**SELECTED TEXT:**
Larger share of senior citizens in India’s villages work compared to urban counterparts

Around 50% of male senior citizens were working compared to 22% women, according to the LASI report

By Pratyusha Ghosh
Published: Wednesday 03 March 2021
A higher percentage of senior citizens work in rural India than in the cities

The proportion of working senior citizens (age 60 and above) was higher in the villages of India than in the cities, found the first Longitudinal Ageing Survey of India (LASI) released in January, 2021. 

The survey conducted in 2017-18 on over 70,000 individuals above the age of 45 years found that 40 per cent senior citizens in rural areas were working compared to 26 per cent in urban areas.

This indicates that the rural elderly continue to work in the agriculture sector beyond the age of 60 years, the report said.

Ageing is inevitable and comes with complications that affect the economic and social dispositions of older adults, among other things.

Opportunities for participation in workforce, social protection, security and a positive work environment can be beneficial in achieving a productive ageing society, said the LASI report.

But in today’s India, the elderly work more out of compulsion to support their basic needs than choice. This is majorly evident for socio-economically vulnerable groups.

Three mutually exclusive categories of work were defined in the LASI report:

  • Currently working (worked at the time of the survey), 
  • Worked in the past for at least three months continuously at some point in their lifetime, but currently not working, and 
  • Never worked.

**SUPPLIED MATERIAL:**

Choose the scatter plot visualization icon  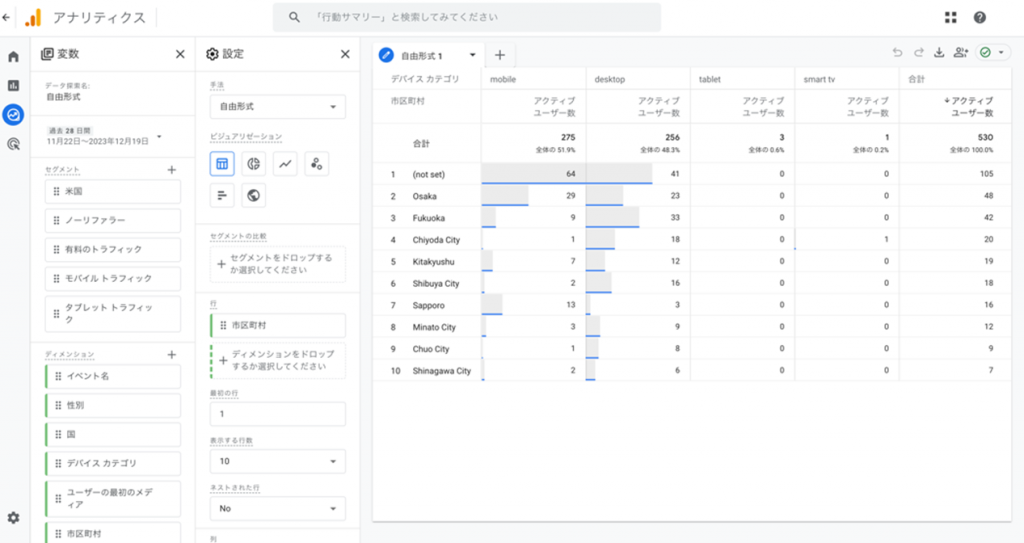(316, 164)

**WHAT IS ASKED:**
(a) Using the article on working senior citizens in India, answer these:
(i) In which years was the LASI survey conducted?
(ii) What percentage of senior citizens in rural areas were working?
(iii) How many categories of work did the LASI report define?
(b) Extend the article on working senior citizens in India past its final sentence.

**RESULTS FOR THE EXERCISE:**
(a)
(i) 2017-18
(ii) 40 per cent
(iii) Three

(b)
Distribution of elderly Indians by work status, 2017-18


(Source: LASI Wave 1, 2017-18)

Work participation declines with age, according to the report. About three-fifths of Indians aged 45–59 years and slightly more than a third of the senior citizens (aged 60 and above) were currently working at the time of the survey.

Among the senior citizens, half of the number of men surveyed were working compared to 22 per cent of women.

The proportion of senior citizens who have worked in the past but were not working is uniform across rural and urban areas. A higher proportion of urban elderly never worked compared to rural elderly.

Among individuals in the 45-59 age group, a high percentage is currently working and a small percentage of who have worked in the past were neither working nor officially retired from the organised sector.

One third of senior citizens were working and another third were neither working nor officially retired.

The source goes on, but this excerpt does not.